Diagnosis. Di negara maju, aneurisma pada stadium dini lebih banyak ditemukan. Hal ini
karena banyak orang yang menjalani pemeriksaan magnetic resonance imaging (MRI)
sehingga aneurisma pada tingkat awal dapat terlihat jelas. Kadang aneurisma tidak
sengaja ditemukan saat check up dengan menggunakan seperti CT scan, MRI atau
angiogram. Diagnosis pasti aneurisma pembuluh darah otak, beserta lokasi dan ukuran
aneurisma dapat ditetapkan dengan menggunakan pemeriksaan angiogram yang juga
dipakai sebagai panduan dalam pembedahan.
Pungsi lumbal biasanya tidak perlu dilakukan, kecuali jika diduga terdapat meningitis
atau infeksi lainnya. Jika diperlukan, bisa dilakukan pungsi lumbal untuk melihat adanya
darah di dalam cairan serebrospinal. Kemungkinan juga bisa terjadi leukositosis yang
tidak terlalu berarti.
Penatalaksanaan. Untuk aneurisma yang belum pecah, terapi ditujukan untuk mencegah
agar aneurisma tidak pecah, dan juga agar tidak terjadi penggelembungan lebih lanjut
dari aneurisma tersebut. Sedangkan untuk aneurisma yang sudah pecah, tujuan terapi
adalah untuk mencegah perdarahan lebih lanjut dan untuk mencegah atau membatasi
terjadinya vasospasme. Penderita harus segera dirawat dan tidak boleh melakukan
aktivitas berat. Obat pereda nyeri diberikan untuk mengatasi sakit kepala hebat. Kadang
dipasang selang drainase di dalam otak untuk mengurangi tekanan.

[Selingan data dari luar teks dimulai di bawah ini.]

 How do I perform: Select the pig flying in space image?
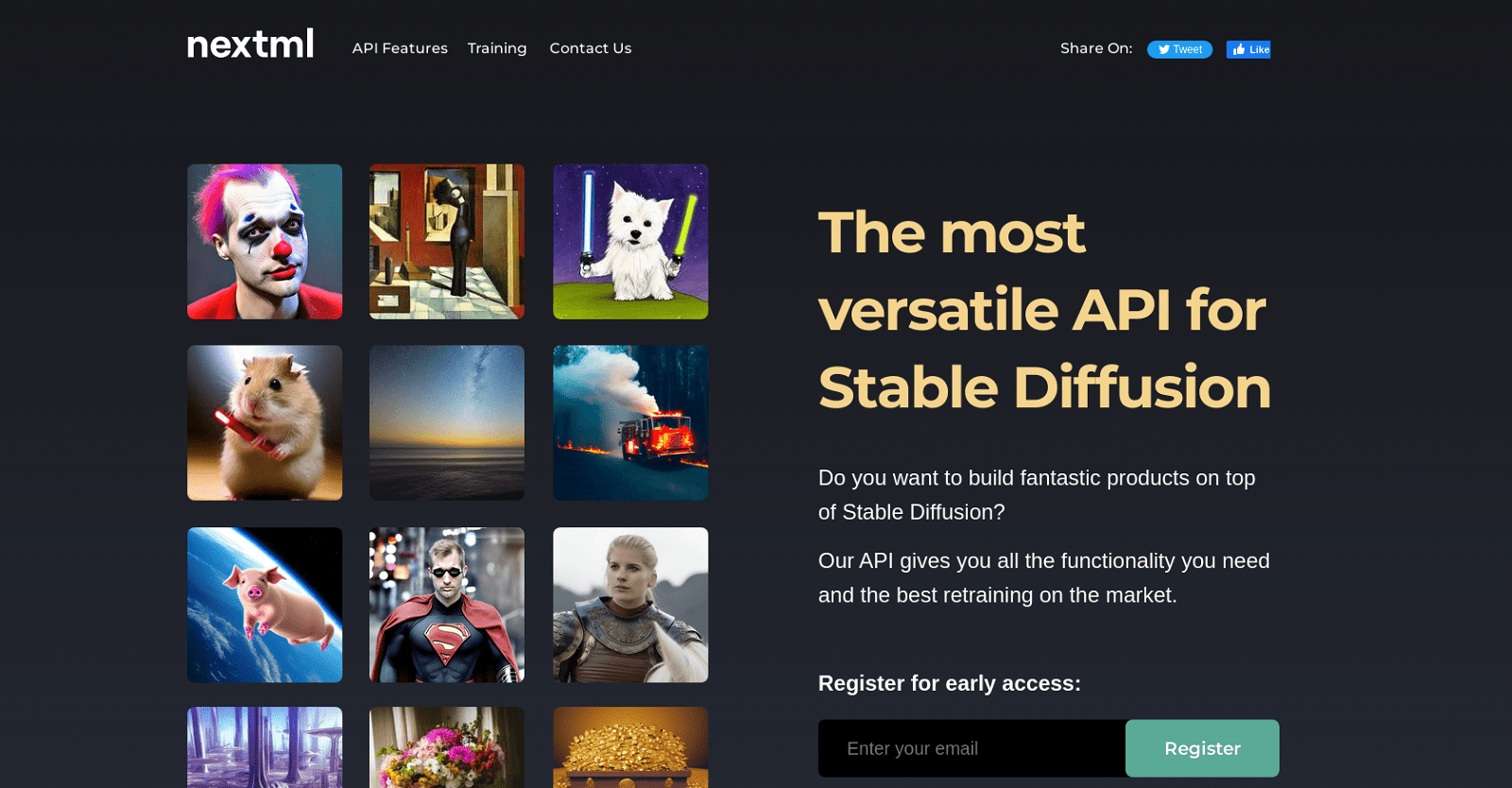coord(265,605)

Aneurisma biasanya diatasi dengan operasi kraniotomi terbuka, yang dilakukan dengan
membedah otak, memasang klip logam kecil di dasar aneurisma, sehingga bagian dari
pembuluh darah yang menggelembung itu tertutup dan tidak bisa dilalui oleh darah.
Terapi lain adalah dengan operasi endovaskuler, yaitu memasukkan kateter dari pembuluh
darah arteri di kaki, dimasukkan terus sampai ke pembuluh darah di otak yang terkena
aneurisma, dan dengan bantuan sinar X, dipasang koil logam di tempat aneurisma
pembuluh darah otak tersebut. Setelah itu dialirkan arus listrik ke koil logam tersebut,
dan diharapkan darah di tempat aneurisma itu akan membeku dan menutupi seluruh
aneurisma tersebut.
Prognosis. Bergantung pada jenis aneurisma (rupture atau unruptur), bentuk aneurisma,
lokasi, waktu penanganan dan kondisi pasien saat dilakukan pengobatan (usia, gejala
klinis, kesadaran dan adanya penyakit lain). Semakin cepat ditemukan aneurisma
mempunyai kemungkinan kesembuhan yang baik.
Perdarahan intraserebral merupakan jenis stroke yang paling berbahaya. Stroke biasanya
luas, terutama pada penderita tekanan darah tinggi menahun. Lebih dari separuh
penderita yang memiliki perdarahan yang luas, meninggal dalam beberapa hari. Penderita
yang selamat biasanya kembali sadar dan sebagian fungsi otaknya kembali, karena tubuh
akan menyerap sisa-sisa darah.
Pada perdarahan subarachnoid, sekitar sepertiga penderita meninggal pada episode
pertama karena luasnya kerusakan otak. 15% penderita meninggal dalam beberapa
minggu setelah terjadi perdarahan berturut-turut. Penderita aneurisma yang tidak
menjalani pembedahan dan bertahan hidup, setelah 6 bulan memiliki resiko sebanyak 5%
untuk terjadinya perdarahan. Banyak penderita yang sebagian atau seluruh fungsi mental
dan fisiknya kembali normal, tetapi kelainan neurologis kadang tetap ada.
Referensi
Frosch MP, Anthony DC, Girolami UD. The Central Nervous System. In: Kumar V, Abbas A,
Fausto N [ed.]. Robbins and Cotrans Pathologic Basis of Disease. 7th ed. Philadeplhia:
Saunders.
Ropper AH, Brown RH. The Cerebrovascular Diseases; Adams and Victors Principles of
Neurology. 8th ed. New York: McGraw Hill: 718-22.
Vega C, Kwoon JV, Lavine SD. Intracranial Aneurysms: Current Evidence and Clinical Practice.
American Family Physician, 2002; 66(4): 601-8.